En effet, si internet demeure un média de flux c’est aussi un média de stock, les informations sur la toile demeurent visibles de façon permanente. Et ceci alors que chaque internaute laisse des traces sur le net dont il n’a pas conscience. Des traces accessibles à tous car tout le monde “googlise” tout le monde: un nouveau client, un candidat potentiel… Et certaines « casseroles » virtuelles (frasques judiciaires mentionnées dans la presse, insultes sur un blog, vidéos intimes sur certains sites) peuvent rapidement ternir une réputation.
Certains n’hésitent d’ailleurs pas à faire appel à des entreprises spécialisées afin d’effacer ces contenus. En effet, ces entreprises spécialisées dans l’« e-réputation » ou le contrôle de l’image sur le net se développent de plus en plus dans l’hexagone et connaissent un certain succès.
Face à ces nouvelles tendances émerge l’idée d’instaurer un « droit à l’oubli numérique» mais dont la conception et l’application se révèle d’ores et déjà complexe.
C’est pour résoudre ce problème que deux sénateurs, Yves Détraigne (MoDem) et Anne-Marie Escoffier (Parti Radical de Gauche), ont déposé au Sénat une proposition de loi en novembre 2009.
De son coté, Nathalie Kosciusko-Morizet, secrétaire d’Etat chargée de la Prospective et du Développement de l’économie numérique a opté pour la charte. Il s’agit d’un texte sur la protection des données personnelles numériques intitulée Charte du droit à l’oubli dans les sites collaboratifs et les moteurs de recherche.
Une consultation publique a donc été lancée en mai 2010 dans tout la France afin de mieux cerner l’attente des internautes. Pour la secrétaire d’Etat, cette charte devait se concentrer sur 3 objectifs principaux: améliorer l’information au public et sa connaissance des risques ; mobiliser les acteurs autour de la mise en place des bonnes pratiques et d’outils nécessaires à une protection efficace de la vie privée ; et enfin instaurer un droit à l’oubli numérique auprès des instances européennes et internationales.
Cette charte permettrait aux internautes de protéger leur vie privée quitte à ce qu’ils puissent “effacer” des données mises en ligne. Les signataires de la charte s’engagent ainsi à fournir des dispositifs pour garantir la protection des données de leurs utilisateurs. Ainsi du côté des signataires serait créé une sorte de « bureau des réclamations virtuel» permettant aux internautes de déposer des demandes pour modifier ou supprimer des données.

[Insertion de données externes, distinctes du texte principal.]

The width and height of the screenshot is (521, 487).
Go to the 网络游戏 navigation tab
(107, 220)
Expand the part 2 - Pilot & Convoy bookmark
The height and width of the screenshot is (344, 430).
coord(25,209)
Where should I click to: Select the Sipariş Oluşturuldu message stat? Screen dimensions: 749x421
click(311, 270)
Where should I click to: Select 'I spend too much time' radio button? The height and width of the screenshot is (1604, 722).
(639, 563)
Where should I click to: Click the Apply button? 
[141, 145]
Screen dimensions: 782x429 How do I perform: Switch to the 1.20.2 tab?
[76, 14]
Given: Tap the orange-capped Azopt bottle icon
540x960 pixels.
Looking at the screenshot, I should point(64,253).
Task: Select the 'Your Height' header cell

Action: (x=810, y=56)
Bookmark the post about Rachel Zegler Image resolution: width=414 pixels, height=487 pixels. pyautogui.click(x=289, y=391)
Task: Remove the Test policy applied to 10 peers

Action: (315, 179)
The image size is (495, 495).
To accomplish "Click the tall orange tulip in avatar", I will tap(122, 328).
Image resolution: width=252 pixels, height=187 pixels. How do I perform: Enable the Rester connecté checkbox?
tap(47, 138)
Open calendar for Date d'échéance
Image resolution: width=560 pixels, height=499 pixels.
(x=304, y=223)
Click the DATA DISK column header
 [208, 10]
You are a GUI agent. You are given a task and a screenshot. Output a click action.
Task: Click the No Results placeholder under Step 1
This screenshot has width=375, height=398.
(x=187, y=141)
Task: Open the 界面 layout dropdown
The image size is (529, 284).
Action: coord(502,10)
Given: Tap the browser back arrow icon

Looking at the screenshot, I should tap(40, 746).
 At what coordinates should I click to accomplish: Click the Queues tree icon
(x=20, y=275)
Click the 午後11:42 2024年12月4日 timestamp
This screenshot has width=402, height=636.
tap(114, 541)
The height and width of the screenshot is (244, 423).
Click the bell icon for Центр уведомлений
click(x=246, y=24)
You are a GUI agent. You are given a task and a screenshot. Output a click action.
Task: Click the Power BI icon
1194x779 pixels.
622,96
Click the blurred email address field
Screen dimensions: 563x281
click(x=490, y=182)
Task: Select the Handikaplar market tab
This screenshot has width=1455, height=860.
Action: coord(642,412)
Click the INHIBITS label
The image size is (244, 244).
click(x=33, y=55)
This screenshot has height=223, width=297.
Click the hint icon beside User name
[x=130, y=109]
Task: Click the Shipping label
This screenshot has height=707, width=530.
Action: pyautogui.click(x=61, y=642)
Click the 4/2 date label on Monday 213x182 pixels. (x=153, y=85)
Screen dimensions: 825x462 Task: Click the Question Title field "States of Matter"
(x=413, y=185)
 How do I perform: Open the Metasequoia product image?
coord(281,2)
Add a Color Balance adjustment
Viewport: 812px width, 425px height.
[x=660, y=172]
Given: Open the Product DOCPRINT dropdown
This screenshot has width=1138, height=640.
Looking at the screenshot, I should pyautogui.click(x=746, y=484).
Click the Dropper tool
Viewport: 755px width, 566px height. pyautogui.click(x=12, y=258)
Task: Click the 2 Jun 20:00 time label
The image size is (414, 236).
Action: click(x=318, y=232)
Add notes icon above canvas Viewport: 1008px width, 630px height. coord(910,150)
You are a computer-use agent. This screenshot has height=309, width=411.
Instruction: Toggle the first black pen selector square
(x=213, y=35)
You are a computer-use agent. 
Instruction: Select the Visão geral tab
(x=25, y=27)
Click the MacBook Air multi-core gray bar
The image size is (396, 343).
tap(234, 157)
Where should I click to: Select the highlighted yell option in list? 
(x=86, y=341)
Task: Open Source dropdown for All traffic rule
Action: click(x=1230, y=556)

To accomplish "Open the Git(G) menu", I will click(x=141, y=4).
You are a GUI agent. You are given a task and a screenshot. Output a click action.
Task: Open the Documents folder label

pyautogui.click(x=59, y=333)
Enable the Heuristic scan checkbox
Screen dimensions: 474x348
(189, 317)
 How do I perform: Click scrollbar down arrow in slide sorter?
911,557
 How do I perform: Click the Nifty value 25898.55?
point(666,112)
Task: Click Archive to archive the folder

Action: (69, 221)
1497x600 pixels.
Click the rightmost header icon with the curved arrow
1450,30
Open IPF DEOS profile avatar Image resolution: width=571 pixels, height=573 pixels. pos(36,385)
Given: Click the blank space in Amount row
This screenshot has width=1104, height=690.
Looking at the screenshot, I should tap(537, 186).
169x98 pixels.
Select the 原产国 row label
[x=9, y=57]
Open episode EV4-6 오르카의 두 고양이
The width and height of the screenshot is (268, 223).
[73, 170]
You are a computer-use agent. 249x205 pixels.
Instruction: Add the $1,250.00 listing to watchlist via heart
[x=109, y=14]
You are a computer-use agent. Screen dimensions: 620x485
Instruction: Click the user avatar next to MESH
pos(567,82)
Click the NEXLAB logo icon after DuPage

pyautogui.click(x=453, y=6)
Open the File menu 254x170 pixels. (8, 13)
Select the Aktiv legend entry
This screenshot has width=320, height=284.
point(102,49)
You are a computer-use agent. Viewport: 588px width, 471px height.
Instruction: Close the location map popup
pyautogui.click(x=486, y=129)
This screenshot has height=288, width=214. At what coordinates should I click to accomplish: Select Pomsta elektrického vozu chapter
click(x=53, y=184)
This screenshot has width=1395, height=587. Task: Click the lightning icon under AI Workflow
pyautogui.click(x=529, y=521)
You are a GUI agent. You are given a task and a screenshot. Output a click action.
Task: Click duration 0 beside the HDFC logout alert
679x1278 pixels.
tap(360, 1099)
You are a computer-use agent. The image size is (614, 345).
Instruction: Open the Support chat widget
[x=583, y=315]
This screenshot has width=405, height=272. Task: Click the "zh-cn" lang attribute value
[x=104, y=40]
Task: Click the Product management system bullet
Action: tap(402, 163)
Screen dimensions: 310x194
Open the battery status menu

Les moteurs de recherche devront, quant à eux, supprimer rapidement les pages mises en cache qui peuvent survenir même après la suppression du contenu initial.
La charte sur le droit à l’oubli numérique a été signée le 13 octobre 2010 par NKM et ses partenaires. Microsoft, Pagesjaunes, Copains d’avant, Skyrock, Viadeo, Trombi.com ont signé cette charte ainsi que des associations familiales (AFC, CNAFC) et de protection de l’enfance (Action Innocence et e-Enfance).
En revanche, deux des plus grands acteurs du net ont refusé de participer à cette initiative: Google et Facebook. Cela constitue une proportion très importante du net car en France Google occupe environ 90% du marché et Facebook compte 19 millions de comptes (sur les 500 millions dans le monde).
Google justifie sa position sur le terrain de la liberté d’expression, « La protection des données personnelles est un droit fondamental qui doit être défendu mais il est important pour nous de le faire en respectant d’autres droits fondamentaux tels que la liberté d’expression », a déclaré Peter Fleischer, juriste chez Google, selon des propos cités par La Tribune.
Ainsi l’efficacité d’une telle charte en l’absence des deux géants de l’internet s’avère extrêmement compromise. Ceci d’autant plus qu’il s’agit d’une charte « déontologique », qui n’a pas d’effet contraignants. En effet selon les responsables il n’est pas possible de mettre en place des mesures coercitives à des entreprises qui sont situées pour la plupart à l’étranger et qui sont soumises de ce fait à une législation internationale.
Si l’on peut douter de son efficacité, cette charte constitue néanmoins pour Nathalie Kosciusko Morisset, une base pour des discussions futures tant pour le niveau international que pour l’approfondissement des engagements qu’elle contient.